Порфирий Парфентьевич мокрыми руками обнимал мокрый ватник Берестовского.
— У меня у самого сыновья там…
Он постоял молча перед ними с минуту и, не сказав больше ни слова, медленно и тяжело шагнул в темноту. Еще некоторое время виднелась его черная фигура, потом стало слышно только чавканье сапог в грязи, потом они очутились наедине с темнотой и дорогой.
Через полтора месяца Берестовский и Пасеков перешли линию фронта под Валуйками.
11Из записок Павла Берестовского
Земля содрогалась и гудела под нами.
Мирных сидел на сене, вытянув ноги вперед, и протирал очки. Белый платок как птица бился в его руках.
Рассветный серый сумрак начинал омывать землю.
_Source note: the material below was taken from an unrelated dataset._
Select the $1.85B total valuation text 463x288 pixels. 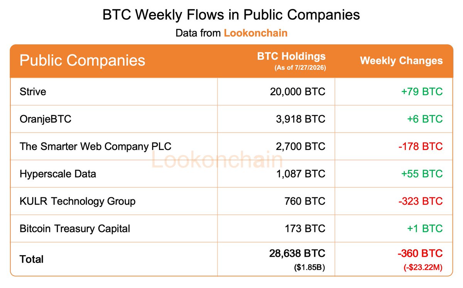point(309,266)

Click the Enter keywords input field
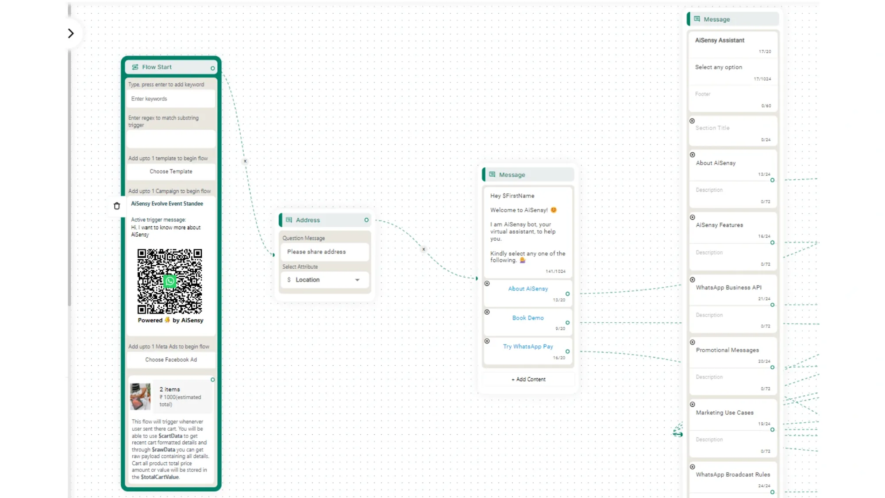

Звезды еще мерцали кое-где, словно мелкие искры в холодном пепле, земля тоже походила на пепел, седые капли росы на траве казались мелкими звездами, что просыпались на землю.
Возникая на востоке и распарывая небо гудением, волна за волною над хутором проходили бомбардировщики, штурмовики и истребители. Они шли на разной высоте, и нижние звенья этой огромной воздушной армады казались станицами больших голубовато-серых птиц, а на крылья истребителей, что летели на большой высоте и казались совсем маленькими, солнце, которого еще не видно было с земли, уже клало теплые розовые и желтые отсветы.